We would like to put these findings in perspective. The incidence of retinal breaks in patients aged 10 years or more who do not have any history of ocular disease is 6–14%.2 Retinal breaks have been found in 37/250 (14.8%) of necropsy eyes with posterior vitreous detachment by Foos.3 The incidence of retinal detachment is approximately 12/100 000 of the general population per year.4 This suggests that less than 0.2% people with a retinal break eventually have a detachment of the retina. This value may be higher in patients with a symptomatic posterior vitreous detachment; however, it is reasonable to conclude that only a minority of retinal breaks will go on to cause a retinal detachment. Prophylactic treatment of retinal breaks by laser or cryotherapy is not without complications; also detachments can occur in eyes that have had prophylactic treatment.5 Byer has reported that retinal breaks in unoperated eyes with posterior vitreous detachment that need treatment can be followed up without treatment, with only a minority progressing to retinal detachments.6
We have a test that has a negative predictive value of 99%. We know that only a minority of patients who have a retinal tear or hole actually benefit from prophylactic treatment. Can we still justify referring all patients with a posterior vitreous detachment and no vitreous pigment for a specialist examination or even a follow up examination in the light of this knowledge?

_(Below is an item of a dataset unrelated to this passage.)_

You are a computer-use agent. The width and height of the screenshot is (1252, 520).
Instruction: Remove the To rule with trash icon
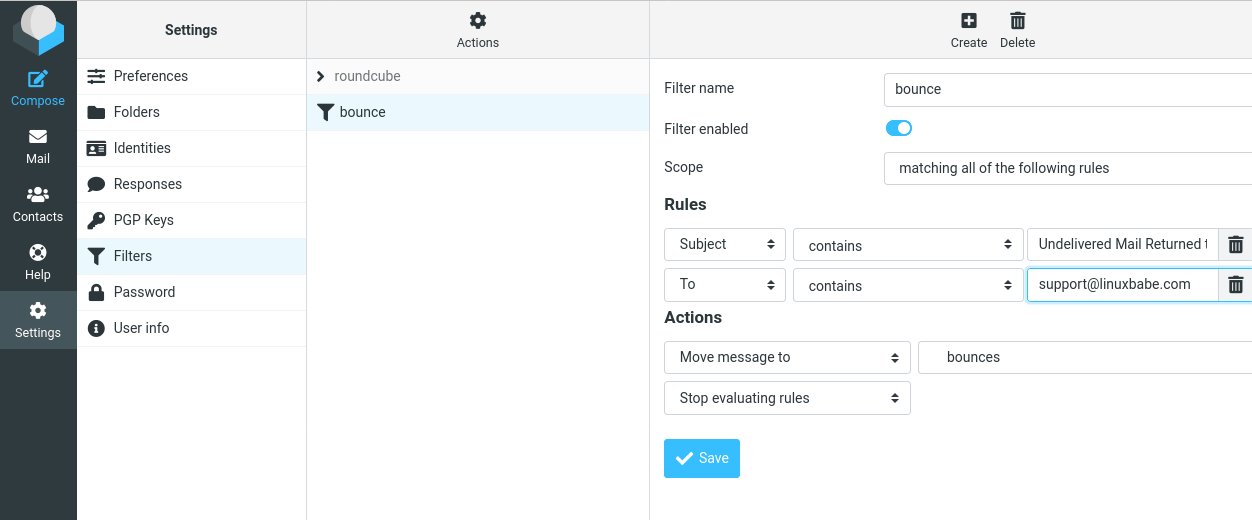(1235, 285)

The appropriate recommendation would be that all patients presenting with posterior vitreous detachment, no vitreous pigment, and no retinal tears or holes at initial examination can be safely discharged with an explanation of the warning symptoms which should prompt the patient to reattend.
Editor,—We thank Gupta and Prasad for their interest and comments on our recent paper. We agree that the majority of retinal breaks probably do not progress to cause retinal detachment but suggest caution in the interpretation of data relating to asymptomatic rather than symptomatic tears, the latter having been shown to be associated with subsequent retinal detachment in approximately 30% of cases. It is the management of recent onset, symptomatic posterior vitreous detachment (PVD) and associated retinal breaks which we addressed in our study. The rationale for treating fresh, symptomatic retinal breaks has been reviewed by numerous authors and is best summarised in the recent preferred practice pattern document produced by the American Academy of Ophthalmology.
The purpose of our study was to provide help to those practitioners seeing large numbers of patients with acute PVD, but who do not feel confident in the use of indentation ophthalmoscopy. The presence of vitreous pigment in patients presenting with acute PVD is indeed highly predictive of the presence of a retinal break, but a thorough retinal examination is still necessary.
In our series only one patient represented with a retinal break which had not been identified during initial indentation ophthalmoscopy. We agree that no routine follow up examination is required in most cases, provided a retinal break has been confidently excluded with indentation ophthalmoscopy and the PVD is judged to be complete, but that patients should be warned to reattend if further symptoms occur.